Тайт-стрит, конечно, безобразна. Правда, другие лондонские улицы ничуть не лучше. Друзья говорили мне, что, обосновавшись там, я стал ограниченным, как житель пригорода, но я отвечал, что я как железнодорожная компания – лондонско-пригородный. Я до сих пор в подробностях помню каждую комнату: мой кабинет с копией Праксителева Гермеса и письменным столом, за которым Карлейль написал «Сартор Резартус» – эту замечательную, полную воображения автобиографию; столовую с великолепным потолком, расписанным Уистлером; гостиную, где в начале нашей супружеской жизни мы с Констанс часто сидели в тихом умилении. Там стояло пианино, и порой Констанс играла на нем популярные песенки; ей нравилось, как я их пел, – ведь даже в самую банальную оболочку мне удавалось вложить подлинное чувство.

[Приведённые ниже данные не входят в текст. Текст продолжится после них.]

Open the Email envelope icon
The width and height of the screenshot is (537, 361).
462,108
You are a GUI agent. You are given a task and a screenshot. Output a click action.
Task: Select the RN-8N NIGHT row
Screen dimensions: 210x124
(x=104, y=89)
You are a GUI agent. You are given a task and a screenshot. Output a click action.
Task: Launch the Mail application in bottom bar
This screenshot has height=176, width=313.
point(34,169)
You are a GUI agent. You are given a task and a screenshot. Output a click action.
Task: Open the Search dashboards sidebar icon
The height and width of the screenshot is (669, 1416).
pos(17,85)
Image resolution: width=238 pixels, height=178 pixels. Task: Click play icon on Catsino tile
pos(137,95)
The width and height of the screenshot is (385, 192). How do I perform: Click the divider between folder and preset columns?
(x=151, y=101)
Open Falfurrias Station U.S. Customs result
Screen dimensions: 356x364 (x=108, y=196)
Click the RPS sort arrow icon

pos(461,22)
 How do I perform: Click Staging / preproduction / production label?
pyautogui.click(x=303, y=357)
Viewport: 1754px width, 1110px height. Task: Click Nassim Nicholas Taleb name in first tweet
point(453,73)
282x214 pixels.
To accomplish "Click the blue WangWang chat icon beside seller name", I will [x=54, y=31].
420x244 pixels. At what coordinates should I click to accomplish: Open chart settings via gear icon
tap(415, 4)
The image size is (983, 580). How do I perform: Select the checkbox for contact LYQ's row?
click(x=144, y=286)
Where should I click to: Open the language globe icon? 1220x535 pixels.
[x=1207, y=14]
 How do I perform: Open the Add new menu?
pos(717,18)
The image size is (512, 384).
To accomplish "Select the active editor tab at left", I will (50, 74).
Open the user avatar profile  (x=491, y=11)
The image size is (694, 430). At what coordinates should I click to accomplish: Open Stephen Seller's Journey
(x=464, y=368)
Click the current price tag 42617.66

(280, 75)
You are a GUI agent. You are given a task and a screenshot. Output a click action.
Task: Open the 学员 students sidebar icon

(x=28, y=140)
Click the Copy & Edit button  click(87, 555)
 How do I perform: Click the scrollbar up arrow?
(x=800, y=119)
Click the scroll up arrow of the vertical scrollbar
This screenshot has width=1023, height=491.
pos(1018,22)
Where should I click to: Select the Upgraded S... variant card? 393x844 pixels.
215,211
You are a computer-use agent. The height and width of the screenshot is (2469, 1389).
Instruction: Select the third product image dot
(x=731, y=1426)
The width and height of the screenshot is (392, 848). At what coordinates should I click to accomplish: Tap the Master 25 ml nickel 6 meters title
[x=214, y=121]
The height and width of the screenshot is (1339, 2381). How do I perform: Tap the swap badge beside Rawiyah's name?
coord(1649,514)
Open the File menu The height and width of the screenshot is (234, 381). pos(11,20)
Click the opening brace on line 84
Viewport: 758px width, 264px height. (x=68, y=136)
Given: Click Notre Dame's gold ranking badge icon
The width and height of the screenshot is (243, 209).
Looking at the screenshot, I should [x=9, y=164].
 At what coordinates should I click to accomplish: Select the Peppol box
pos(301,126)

Кое-кто из друзей после моей женитьбы от меня отдалился: Фрэнку Майлзу, например, хватило ума вообразить, что я его предал. Констанс мало кто понял – ее тихий нрав многие принимали за глупость. Она действительно была молчалива в обществе моих друзей, но суждения о них, которые она высказывала потом, были далеко не глупыми. Иные из самых метких замечаний на их счет были сделаны не судьями в Олд-Бэйли, а ею. Нет, она не была остроумна – скорее забавна. Она не была передовой женщиной – она строила жизнь не по Ибсену, а по Уайльду. Я руководил ею во всем; у нее была поэтическая душа, и она искала тот род поэзии, который мог бы ее наполнить. Я давал ей в руки книги в изящных переплетах; мы ходили в галерею Гроувнор – не для того, чтобы смотреть, а для того, чтобы показаться, ибо я всегда считал себя произведением современного искусства; мы ездили на Риджент-стрит, где я выбирал ей ткани на платья, модели которых придумывал сам. Мне больно думать о замечательной податливости ее души – я заставил ее затвердеть и потом разбил.
В первые годы нашего супружества Констанс была спокойна; она часто напевала себе под нос и порой казалась такой счастливой, что я боялся к ней подходить. Но иной раз я замечал, как она нервно проводит левой рукой по волосам; ни с того ни с сего она могла погрузиться в необъяснимое молчание. Закрадывалась мысль, что она ведет другую, скрытую жизнь – но, безусловно, у нее не было никакой другой жизни, кроме той, что она вела всегда, полной будничных дел и маленьких радостей. Когда она приходила от какой-нибудь подруги детства, пригласившей ее на чай, ее лицо буквально светилось от удовольствия.